**GOAL OF THE EXERCISE**
Wherever the string "movement" occurs in a line of these records, report that line.

-- -- --

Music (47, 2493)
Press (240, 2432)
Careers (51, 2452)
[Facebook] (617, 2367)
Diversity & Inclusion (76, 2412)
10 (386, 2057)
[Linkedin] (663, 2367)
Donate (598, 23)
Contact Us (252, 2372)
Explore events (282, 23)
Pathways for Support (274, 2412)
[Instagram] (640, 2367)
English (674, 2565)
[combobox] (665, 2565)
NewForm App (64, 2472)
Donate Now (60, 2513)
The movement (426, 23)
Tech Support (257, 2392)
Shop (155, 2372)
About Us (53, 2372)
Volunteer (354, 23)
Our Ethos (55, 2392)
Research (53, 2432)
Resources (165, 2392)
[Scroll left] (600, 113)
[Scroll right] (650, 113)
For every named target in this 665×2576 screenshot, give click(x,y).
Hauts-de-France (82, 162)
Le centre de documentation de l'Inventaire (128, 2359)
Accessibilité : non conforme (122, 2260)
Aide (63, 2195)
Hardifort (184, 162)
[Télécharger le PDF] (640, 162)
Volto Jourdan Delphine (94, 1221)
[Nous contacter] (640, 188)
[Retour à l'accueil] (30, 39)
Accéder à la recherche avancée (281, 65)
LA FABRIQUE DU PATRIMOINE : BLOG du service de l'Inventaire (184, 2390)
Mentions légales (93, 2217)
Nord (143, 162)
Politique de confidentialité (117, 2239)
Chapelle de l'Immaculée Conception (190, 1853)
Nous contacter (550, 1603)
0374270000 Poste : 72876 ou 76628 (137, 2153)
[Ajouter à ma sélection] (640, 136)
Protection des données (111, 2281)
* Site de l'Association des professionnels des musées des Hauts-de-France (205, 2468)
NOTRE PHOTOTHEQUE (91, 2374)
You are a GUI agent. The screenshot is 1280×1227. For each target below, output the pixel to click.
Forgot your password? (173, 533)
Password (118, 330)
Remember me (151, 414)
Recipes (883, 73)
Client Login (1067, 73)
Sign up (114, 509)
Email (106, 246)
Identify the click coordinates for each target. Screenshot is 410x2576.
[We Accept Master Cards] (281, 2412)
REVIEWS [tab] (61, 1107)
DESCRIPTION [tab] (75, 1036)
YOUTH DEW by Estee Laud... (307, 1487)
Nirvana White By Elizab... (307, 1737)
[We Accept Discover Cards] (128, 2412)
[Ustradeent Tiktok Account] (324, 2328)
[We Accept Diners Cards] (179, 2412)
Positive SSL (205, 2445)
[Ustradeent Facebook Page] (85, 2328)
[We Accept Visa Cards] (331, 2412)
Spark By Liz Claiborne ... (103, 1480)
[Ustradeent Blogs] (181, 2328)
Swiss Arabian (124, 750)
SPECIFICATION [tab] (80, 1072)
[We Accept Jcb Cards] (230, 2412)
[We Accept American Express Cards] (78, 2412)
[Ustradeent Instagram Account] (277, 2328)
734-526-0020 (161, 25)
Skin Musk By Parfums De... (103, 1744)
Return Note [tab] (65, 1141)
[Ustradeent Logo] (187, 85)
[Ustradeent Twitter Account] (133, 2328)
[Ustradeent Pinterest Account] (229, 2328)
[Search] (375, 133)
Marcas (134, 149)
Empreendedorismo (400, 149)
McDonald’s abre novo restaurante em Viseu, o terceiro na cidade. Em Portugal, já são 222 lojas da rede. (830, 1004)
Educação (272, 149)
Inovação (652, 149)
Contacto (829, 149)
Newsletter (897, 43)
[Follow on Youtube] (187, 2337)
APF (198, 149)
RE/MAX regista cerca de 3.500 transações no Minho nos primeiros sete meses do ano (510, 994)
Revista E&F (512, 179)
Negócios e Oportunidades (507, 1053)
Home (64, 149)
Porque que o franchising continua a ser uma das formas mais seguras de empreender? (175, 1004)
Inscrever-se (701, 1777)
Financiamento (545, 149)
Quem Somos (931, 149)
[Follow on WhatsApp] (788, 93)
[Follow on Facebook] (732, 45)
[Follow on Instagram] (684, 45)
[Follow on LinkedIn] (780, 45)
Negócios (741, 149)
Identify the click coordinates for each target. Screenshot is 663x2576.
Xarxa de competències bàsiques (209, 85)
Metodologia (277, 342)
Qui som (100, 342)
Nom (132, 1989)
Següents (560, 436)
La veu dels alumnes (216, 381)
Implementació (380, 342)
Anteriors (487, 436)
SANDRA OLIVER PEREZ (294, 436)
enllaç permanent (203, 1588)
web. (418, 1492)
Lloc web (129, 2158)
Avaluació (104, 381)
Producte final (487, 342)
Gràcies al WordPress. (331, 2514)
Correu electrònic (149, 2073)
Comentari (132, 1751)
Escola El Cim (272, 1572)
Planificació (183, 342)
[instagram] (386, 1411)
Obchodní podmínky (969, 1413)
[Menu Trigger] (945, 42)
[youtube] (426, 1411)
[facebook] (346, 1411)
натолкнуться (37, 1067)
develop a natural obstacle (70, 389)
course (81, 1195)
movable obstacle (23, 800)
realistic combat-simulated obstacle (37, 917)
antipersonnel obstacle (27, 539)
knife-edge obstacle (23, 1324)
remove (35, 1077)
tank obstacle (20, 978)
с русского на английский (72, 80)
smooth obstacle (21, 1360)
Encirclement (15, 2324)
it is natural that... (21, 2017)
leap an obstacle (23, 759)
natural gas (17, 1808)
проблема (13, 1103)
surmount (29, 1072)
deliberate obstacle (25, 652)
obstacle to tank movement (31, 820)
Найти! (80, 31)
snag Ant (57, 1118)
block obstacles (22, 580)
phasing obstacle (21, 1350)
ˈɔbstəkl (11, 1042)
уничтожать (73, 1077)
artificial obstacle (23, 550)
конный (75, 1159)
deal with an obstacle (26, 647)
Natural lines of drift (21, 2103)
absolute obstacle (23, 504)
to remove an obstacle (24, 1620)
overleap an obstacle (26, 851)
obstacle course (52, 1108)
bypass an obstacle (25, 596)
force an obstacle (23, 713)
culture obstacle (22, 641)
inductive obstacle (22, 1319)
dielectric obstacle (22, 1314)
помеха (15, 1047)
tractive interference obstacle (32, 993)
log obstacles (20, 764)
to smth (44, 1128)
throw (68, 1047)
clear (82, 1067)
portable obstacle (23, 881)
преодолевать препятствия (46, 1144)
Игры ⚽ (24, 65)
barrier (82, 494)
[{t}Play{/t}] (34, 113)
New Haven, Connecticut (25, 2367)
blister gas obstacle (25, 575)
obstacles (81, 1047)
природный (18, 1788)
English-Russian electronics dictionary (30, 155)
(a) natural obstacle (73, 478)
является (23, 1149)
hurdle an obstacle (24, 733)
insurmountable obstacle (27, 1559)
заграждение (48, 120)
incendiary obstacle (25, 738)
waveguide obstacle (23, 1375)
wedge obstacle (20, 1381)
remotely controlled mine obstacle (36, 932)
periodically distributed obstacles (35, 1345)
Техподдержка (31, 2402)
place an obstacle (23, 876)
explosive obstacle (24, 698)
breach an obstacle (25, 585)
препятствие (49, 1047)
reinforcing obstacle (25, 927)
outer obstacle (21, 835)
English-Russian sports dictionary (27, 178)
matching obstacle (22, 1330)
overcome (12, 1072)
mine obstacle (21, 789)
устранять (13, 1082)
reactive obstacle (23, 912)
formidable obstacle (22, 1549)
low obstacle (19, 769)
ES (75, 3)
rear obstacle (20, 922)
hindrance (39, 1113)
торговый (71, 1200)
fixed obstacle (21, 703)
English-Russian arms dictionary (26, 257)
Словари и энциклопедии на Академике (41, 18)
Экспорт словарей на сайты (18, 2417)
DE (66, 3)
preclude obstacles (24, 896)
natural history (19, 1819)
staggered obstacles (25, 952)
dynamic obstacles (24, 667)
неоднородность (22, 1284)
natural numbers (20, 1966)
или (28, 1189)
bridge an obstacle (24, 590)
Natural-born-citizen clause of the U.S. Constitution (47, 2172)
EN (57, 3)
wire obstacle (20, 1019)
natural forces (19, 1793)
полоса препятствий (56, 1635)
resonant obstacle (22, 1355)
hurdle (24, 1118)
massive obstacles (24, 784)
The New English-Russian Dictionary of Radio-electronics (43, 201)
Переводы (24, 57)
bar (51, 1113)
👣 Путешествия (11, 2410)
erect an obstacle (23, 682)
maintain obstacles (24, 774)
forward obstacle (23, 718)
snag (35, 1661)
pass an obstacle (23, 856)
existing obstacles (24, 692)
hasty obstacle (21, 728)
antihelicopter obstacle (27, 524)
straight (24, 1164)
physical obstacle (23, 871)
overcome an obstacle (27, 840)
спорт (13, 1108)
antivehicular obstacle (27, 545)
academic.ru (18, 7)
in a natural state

-- -- --

**TASK SOLUTION**
The movement (426, 23)
obstacle to tank movement (31, 820)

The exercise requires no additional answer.